Fritz Hansen produced some of the 20th century’s most iconic pieces. Now the company turns to a new designer for fresh ideas on the 21st-century chair.

Fritz Hansen is virtually synonymous with Danish design. The manufacturer continues to produce some of the country’s most recognizable examples of midcentury Modernism—Arne Jac­ob­sen’s classic Egg chairs, for instance—pieces that remain the core of the company’s business. But every year or two, it gambles on a relative newcomer in the hope of hitting upon that elusive 21st-century icon. This year that distinction belongs to the 36-year-old Japanese designer Hiromichi Konno and his futuristic Rin chair, which recently made its debut at the Stockholm Furniture Fair.

The design concept, Konno says, is conveyed in the name: Rin, loosely translated from Jap­anese, means “valiant” and “self-standing.” “It is like a flower,” Konno explains. “Because if you arrange just one, it has to rest on itself. It is not like a big, gorgeous bouquet, where things support each other.” With its softly curved seat perched atop a delicate yet solid base, the chair does resemble a kind of space-age tulip. But the deceptively simple organic form took several years of refining—and a little market research—to get right. Prototypes of the chair were featured in the company’s corporate magazine and displayed in showrooms throughout Europe to solicit feedback from potential customers. “From our point of view, it was something totally new because we used to be a fairly conservative company with a history that goes many centuries back,” says Jan Helleskov, Fritz Hansen’s global PR manager. “We had never asked the consumers, ‘What do you think about this mock-up?’”

The reception was mixed. “Most comments were positive,” Konno recalls. “But there were two negatives that I took particular note of: one was that it looked like a cartoon, and the other that there was too much Ross Lovegrove in it.” It just so happens that Konno, after studying product design at Umeå University, in Sweden, worked at Lovegrove’s London studio for three years.
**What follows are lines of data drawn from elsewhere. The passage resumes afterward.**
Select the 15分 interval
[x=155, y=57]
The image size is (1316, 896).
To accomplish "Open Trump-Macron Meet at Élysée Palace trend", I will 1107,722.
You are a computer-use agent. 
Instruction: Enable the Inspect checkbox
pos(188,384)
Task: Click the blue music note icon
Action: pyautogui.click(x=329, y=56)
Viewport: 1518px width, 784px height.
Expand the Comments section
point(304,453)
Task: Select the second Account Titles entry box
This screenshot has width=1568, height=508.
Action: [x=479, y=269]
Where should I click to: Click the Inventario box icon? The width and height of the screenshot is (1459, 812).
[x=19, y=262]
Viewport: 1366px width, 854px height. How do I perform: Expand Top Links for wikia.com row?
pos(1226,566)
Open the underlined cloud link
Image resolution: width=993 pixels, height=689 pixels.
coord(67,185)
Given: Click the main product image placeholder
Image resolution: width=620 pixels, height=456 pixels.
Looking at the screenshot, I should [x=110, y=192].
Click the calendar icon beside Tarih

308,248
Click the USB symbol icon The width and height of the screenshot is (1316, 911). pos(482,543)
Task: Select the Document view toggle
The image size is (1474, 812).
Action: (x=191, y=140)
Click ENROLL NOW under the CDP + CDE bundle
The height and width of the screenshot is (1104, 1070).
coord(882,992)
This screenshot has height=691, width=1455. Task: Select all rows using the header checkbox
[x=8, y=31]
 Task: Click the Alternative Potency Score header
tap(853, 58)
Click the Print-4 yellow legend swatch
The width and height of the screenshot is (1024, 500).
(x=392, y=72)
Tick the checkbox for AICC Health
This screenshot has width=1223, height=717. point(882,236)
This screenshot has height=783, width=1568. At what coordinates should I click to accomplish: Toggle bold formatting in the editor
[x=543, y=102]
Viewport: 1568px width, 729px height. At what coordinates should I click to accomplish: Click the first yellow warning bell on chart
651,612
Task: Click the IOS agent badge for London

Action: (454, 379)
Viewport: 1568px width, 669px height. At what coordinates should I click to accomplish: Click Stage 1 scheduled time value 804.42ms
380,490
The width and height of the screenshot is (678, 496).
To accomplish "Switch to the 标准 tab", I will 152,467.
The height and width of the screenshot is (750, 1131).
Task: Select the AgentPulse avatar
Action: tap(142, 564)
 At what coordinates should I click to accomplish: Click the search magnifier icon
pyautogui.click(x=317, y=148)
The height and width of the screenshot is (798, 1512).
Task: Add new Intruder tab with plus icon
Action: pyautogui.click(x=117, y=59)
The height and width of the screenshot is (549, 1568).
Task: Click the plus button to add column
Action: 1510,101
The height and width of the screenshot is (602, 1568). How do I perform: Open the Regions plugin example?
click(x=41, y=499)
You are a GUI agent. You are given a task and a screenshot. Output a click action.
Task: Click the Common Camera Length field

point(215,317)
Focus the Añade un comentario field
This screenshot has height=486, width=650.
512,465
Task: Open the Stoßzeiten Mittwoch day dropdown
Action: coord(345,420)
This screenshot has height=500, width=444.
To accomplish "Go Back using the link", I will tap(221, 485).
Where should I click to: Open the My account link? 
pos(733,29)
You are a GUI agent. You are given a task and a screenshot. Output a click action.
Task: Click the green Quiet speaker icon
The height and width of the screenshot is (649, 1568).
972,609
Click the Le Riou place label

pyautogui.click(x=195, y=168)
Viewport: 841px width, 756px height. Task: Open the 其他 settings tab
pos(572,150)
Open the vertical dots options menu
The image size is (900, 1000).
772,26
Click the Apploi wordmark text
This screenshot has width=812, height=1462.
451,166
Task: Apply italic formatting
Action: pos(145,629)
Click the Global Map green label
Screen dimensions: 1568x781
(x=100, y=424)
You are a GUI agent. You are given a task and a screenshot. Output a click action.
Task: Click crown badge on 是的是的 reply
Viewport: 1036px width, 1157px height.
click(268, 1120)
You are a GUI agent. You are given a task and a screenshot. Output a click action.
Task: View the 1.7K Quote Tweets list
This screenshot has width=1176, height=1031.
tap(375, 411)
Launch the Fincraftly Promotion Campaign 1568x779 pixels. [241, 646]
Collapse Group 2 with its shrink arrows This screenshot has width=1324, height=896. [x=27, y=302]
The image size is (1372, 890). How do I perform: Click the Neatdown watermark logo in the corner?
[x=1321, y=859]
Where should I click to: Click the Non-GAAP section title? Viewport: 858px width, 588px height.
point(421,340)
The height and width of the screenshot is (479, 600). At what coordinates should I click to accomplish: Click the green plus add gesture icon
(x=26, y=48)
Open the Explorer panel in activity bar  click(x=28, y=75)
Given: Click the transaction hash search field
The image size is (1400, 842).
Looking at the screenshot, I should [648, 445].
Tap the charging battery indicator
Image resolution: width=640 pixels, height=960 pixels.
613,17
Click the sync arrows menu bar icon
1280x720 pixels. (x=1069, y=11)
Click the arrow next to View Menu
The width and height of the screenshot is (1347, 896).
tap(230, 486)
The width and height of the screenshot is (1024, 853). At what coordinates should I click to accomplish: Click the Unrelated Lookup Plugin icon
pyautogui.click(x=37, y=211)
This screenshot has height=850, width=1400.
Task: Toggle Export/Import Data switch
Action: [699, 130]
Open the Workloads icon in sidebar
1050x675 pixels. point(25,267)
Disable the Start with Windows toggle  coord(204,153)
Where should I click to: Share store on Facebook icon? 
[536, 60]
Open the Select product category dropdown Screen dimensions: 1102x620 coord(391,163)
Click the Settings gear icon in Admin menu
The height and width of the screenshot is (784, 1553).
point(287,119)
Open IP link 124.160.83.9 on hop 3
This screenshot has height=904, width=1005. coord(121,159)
But the younger designer balks at the comparison: “Even while I was with him, I was told I could just be myself and design whatever came out of me, which I did.” (Konno helped create his mentor’s lithe, sculptural Go Chair, for Bern­hardt Design.) “That was also the case this time.”

Following the chair’s soft launch, Konno alt­ered the design slightly, reducing the number of holes in order to make the injection-molded shell easier to manufacture and to tone down what he describes as its “too-original image.” Whether the Rin becomes a bestseller for Fritz Hansen remains to be seen—Jacobsen’s 1955 Series 7 chair is still the company’s marquee product—but it’s fair to say that it probably won’t be one of those designs that define an era. And maybe that’s an unrealistic expectation anyway. “Designers are always being compared: ‘Is he the new Arne Jacobsen or Poul Kjaer­holm?’” Helleskov says. “It’s like trying to form a band and calling it the Beatles, when there won’t be another Beatles.”